= Beginning of Section =

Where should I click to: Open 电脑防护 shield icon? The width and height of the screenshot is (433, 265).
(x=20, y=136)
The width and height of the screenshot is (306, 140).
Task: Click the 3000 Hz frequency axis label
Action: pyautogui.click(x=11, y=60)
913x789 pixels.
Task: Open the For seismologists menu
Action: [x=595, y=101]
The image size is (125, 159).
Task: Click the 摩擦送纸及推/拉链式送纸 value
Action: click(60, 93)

= End of Section =

> WHAT YOU SHOULD DO:
Return every record above. Copy each one exactly.

> COMPLETED EXERCISE:
Where should I click to: Open 电脑防护 shield icon? The width and height of the screenshot is (433, 265).
(x=20, y=136)
The width and height of the screenshot is (306, 140).
Task: Click the 3000 Hz frequency axis label
Action: pyautogui.click(x=11, y=60)
913x789 pixels.
Task: Open the For seismologists menu
Action: [x=595, y=101]
The image size is (125, 159).
Task: Click the 摩擦送纸及推/拉链式送纸 value
Action: click(60, 93)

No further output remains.